Although Bartók divided this extremely concentrated quartet (his shortest) into two parts, its structure more closely resembles a single movement with two primary thematic sections. The first section darts between sparse, interjecting melodic fragments, while the second oscillates between rapid-fire scales and sharp rhythmic outbursts. Bartók then revisits both sections, first recapitulating excerpts from the first, then evoking the second’s rancorous energy in a final coda.

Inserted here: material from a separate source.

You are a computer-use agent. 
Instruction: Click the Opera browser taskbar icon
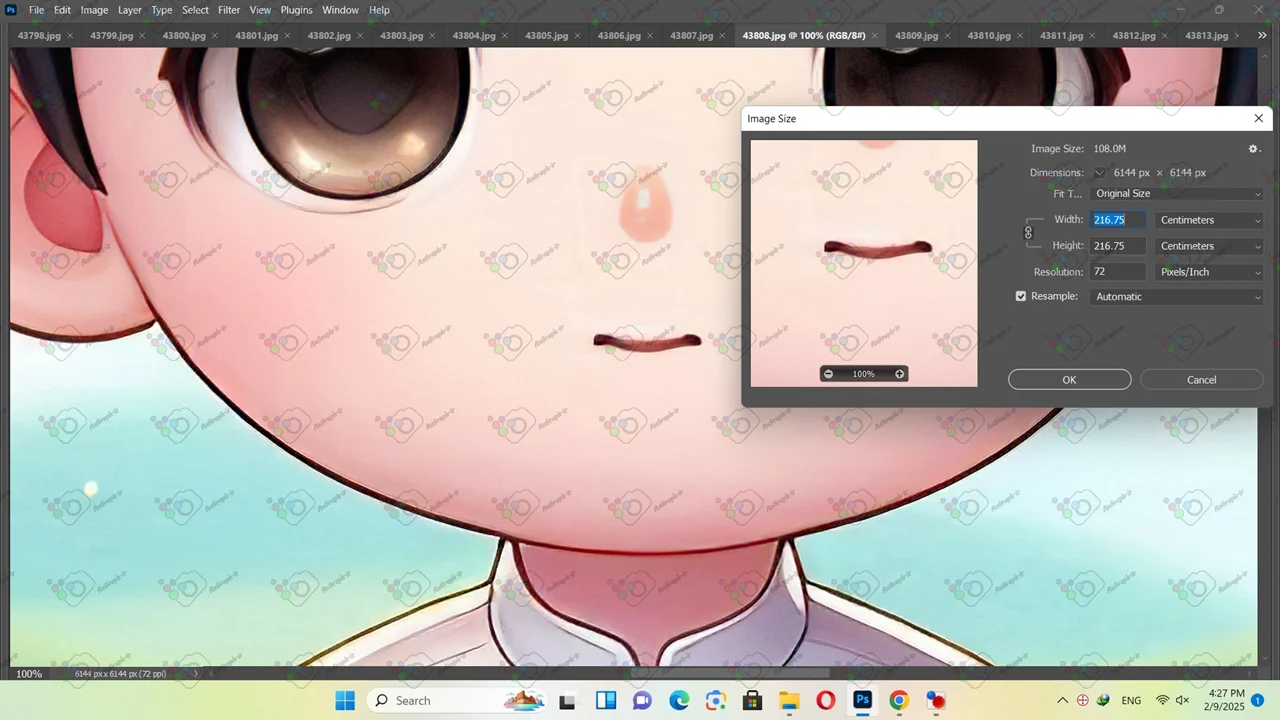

A particular point of interest is Bartók’s use of extended techniques, or nontraditional ways of playing the instruments. Examples include glissandi (slides), sul ponticello (playing very close to the bridge), and col legno (playing with the wooden back side of the bow), each drawing new sounds from traditional instruments.

—© Ethan Allred

Bedřich Smetana's String Quartet No. 1 , subtitled “From My Life,” chronicles the composer’s grief over the loss of several family members, as well as his own failing health.

The turbulence of the Allegro vivo eloquently expresses both the tragedies of Smetana’s personal life and the heightened Romanticism of his youth. “The first movement depicts my youthful leanings towards art, the Romantic atmosphere, the inexpressible yearning for something I could neither express nor define, also a kind of premonition of my future misfortune,” wrote Smetana. “The long, insistent note in the finale…is the fateful ringing in my ears of the high-pitched tones which, in 1874, came to herald my deafness.”

The energetic polka in the second movement “recalls the joyful days of my youth when I composed dance tunes and was known everywhere as a passionate lover of dancing,” Smetana wrote. The Largo embodies Smetana’s love for his first wife, Kateřina, and foreshadows her untimely death. In the Vivace, Smetana celebrates his Czech heritage, “the discovery that I could treat national elements in music and my joy in following this path.” Partway through, the sigh motif from the first movement returns, signaling, in Smetana’s words, “the catastrophe of the onset of my deafness, the outlook into the sad future, the tiny rays of hope of recovery; but, remembering all the promise of my early career, a feeling of painful regret.”